Hirayama, que así se llama el protagonista, vive solo de forma muy austera, habla poco y observa mucho. Es un hombre analógico. Por un lado, escucha música durante sus trayectos en un viejo casete. La banda sonora es un compendio de los músicos favoritos de Wenders: temas de Otis Reding, James Brown, los Kinks, The Animals, Van Morrison, los Rolling Stones, la Velvet Undergroud, Patti Smith… y claro, el precioso «Perfect Day» de Lou Reed. Por otro lado, el personaje también toma fotografías con una vieja cámara con carrete que lleva a revelar: capta instantes —haikus en imágenes— de la luz entre las hojas de los árboles. Después selecciona las menores instantáneas y las guarda en una caja que es un verdadero cofre del tesoro.
Poesía en la rutina
Hirayama sabe encontrar poesía en las rutinas del día a día: el sonido matutino del barrendero en la calle, la luz del sol cuando sale de casa, los brotes de futuros árboles que recoge en los parques y cuida con mimo en su casa en pequeños tiestos de papel. En esta capacidad del protagonista para descubrir y disfrutar de la maravilla que anida en lo cotidiano, la película de Wenders tiene no pocos puntos en común con esa otra joya del cine que es Paterson de Jim Jarmusch. Su personaje, aquel conductor de autobús poeta amateur y admirador de William Carlos Williams, también poseía el don de encontrar la felicidad en las pequeñas cosas.
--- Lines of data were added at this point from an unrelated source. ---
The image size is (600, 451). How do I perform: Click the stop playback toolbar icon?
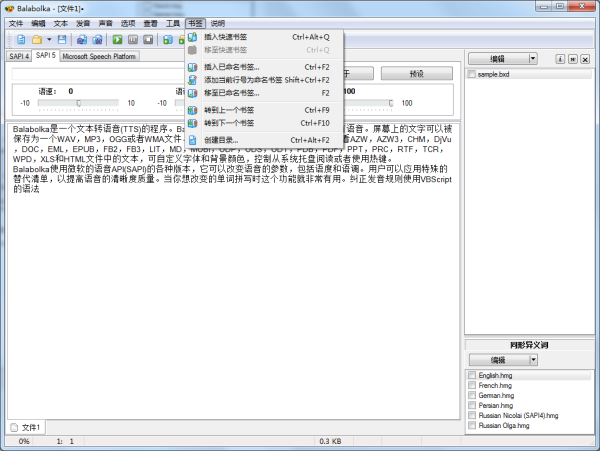(x=148, y=39)
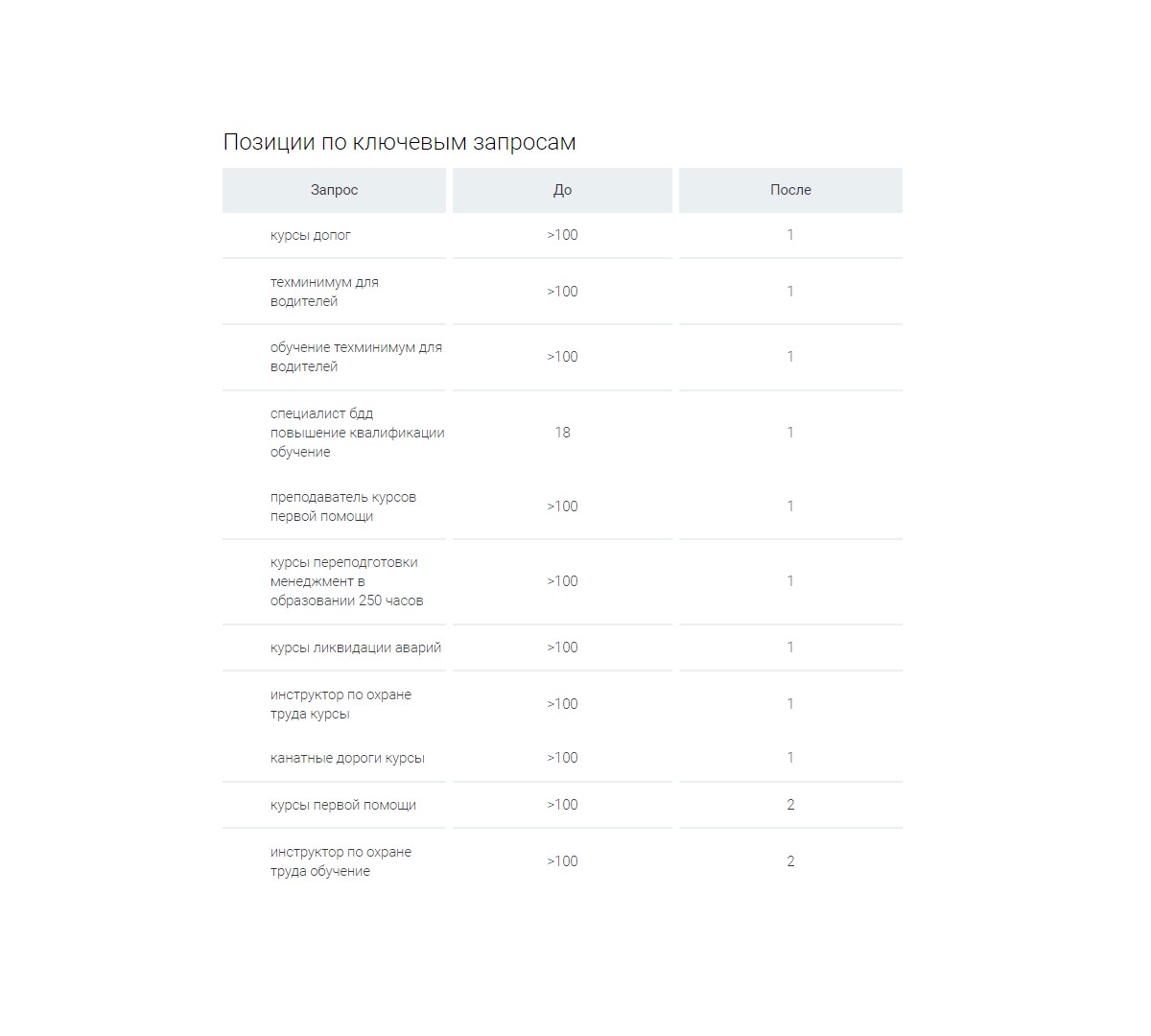The width and height of the screenshot is (1151, 1036).
Task: Select 'курсы ликвидации аварий' query
Action: click(x=356, y=648)
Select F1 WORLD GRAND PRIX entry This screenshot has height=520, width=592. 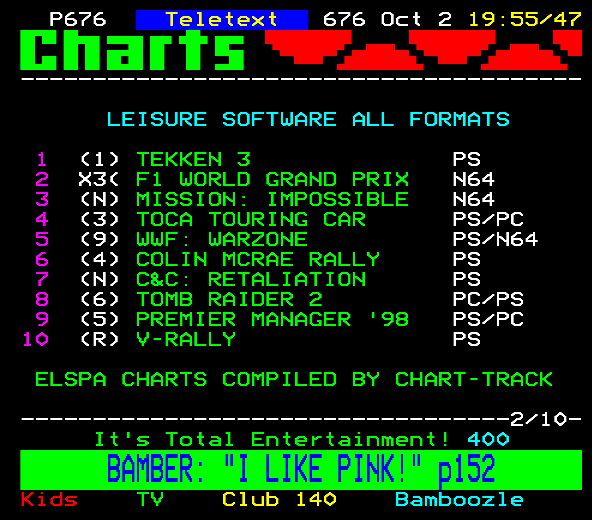pyautogui.click(x=272, y=179)
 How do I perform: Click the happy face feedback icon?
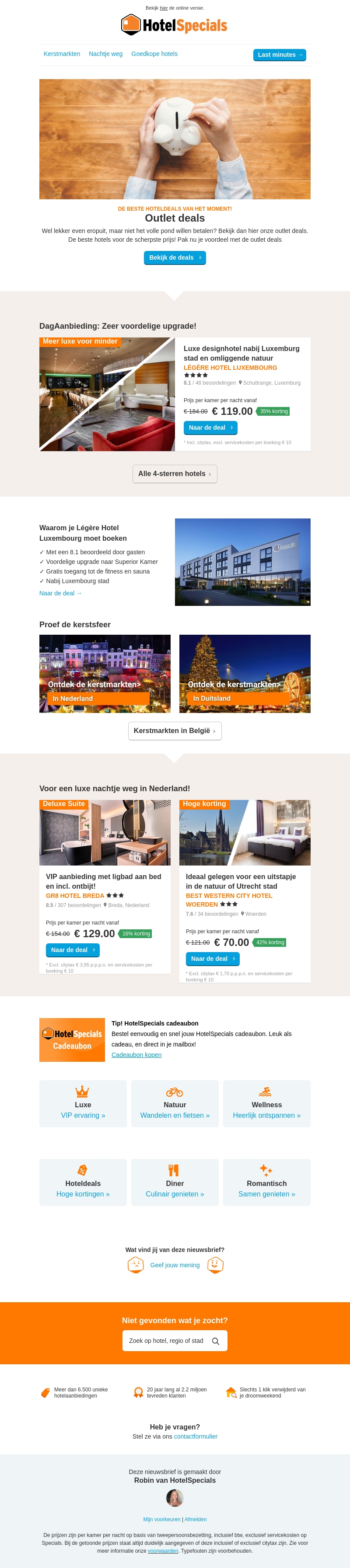[215, 1265]

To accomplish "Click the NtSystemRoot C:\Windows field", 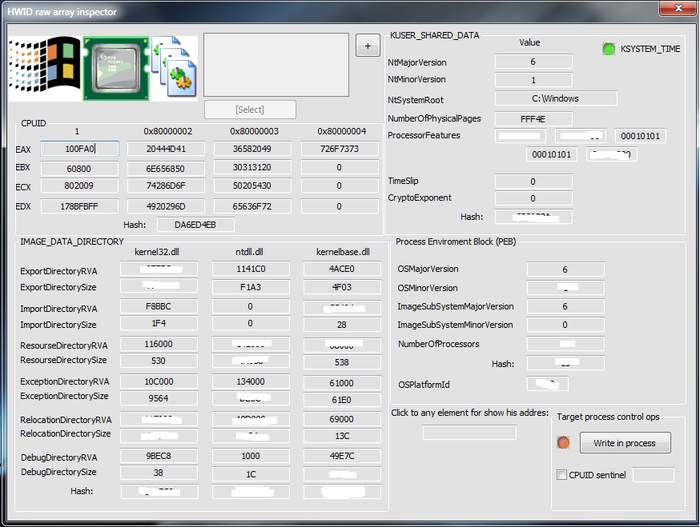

En la película de Wenders, a Hirayama le da vida el veterano actor japonés Kôji Yakusho, merecidísimo premio a la mejor interpretación en el pasado Festival de Cannes, porque sin apenas hablar, sin apenas mover un músculo facial, insufla vida y matices a este personaje callado y contemplativo. En realidad el cineasta escribió el papel pensando en él y a partir de un guion muy esquemático, improvisaron mucho durante el rodaje.
El otro gran protagonista, omnipresente, es la metrópolis de Tokio, una urbe de redes viarias infinitas, en medio de cuyo caos hay pequeños remansos de paz en forma de parques. El Tokio que retrata el cineasta alemán está muy alejado de la postal turística. Él nos muestra la verdadera ciudad: una recóndita tienda de elepés y casetes de segunda mano, una lavandería, los baños públicos tradicionales, ya solo frecuentados por ancianos… Con Perfect Days, Wenders rinde su definitivo homenaje a Tokio y a la cultura japonesa, que siempre le ha fascinado (en 1985 le dedicó un estupendo documental al maestro del cine nipón Yasujiro Ozu, Tokio-Ga).
Wim Wenders ha asimilado muchas lecciones del maestro Ozu y sabe que lo relevante está en los detalles y la capacidad de contemplarlos y recrearlos sin prisas. El desarrollo narrativo de la cinta es mínimo: en apariencia apenas sucede nada y sin embargo pasa ante nuestros ojos la vida: la belleza, el dolor, la memoria, el tiempo fugaz que se nos escapa entre los dedos y los instantes que logramos atrapar y atesorar. Conseguir esto está al alcance de muy pocos talentos. Perfect Days es una película que susurra, nunca alza la voz. Su potencia reside en su contención. Si se dejan seducir y envolver por la magia de sus imágenes, descubrirán una auténtica película zen.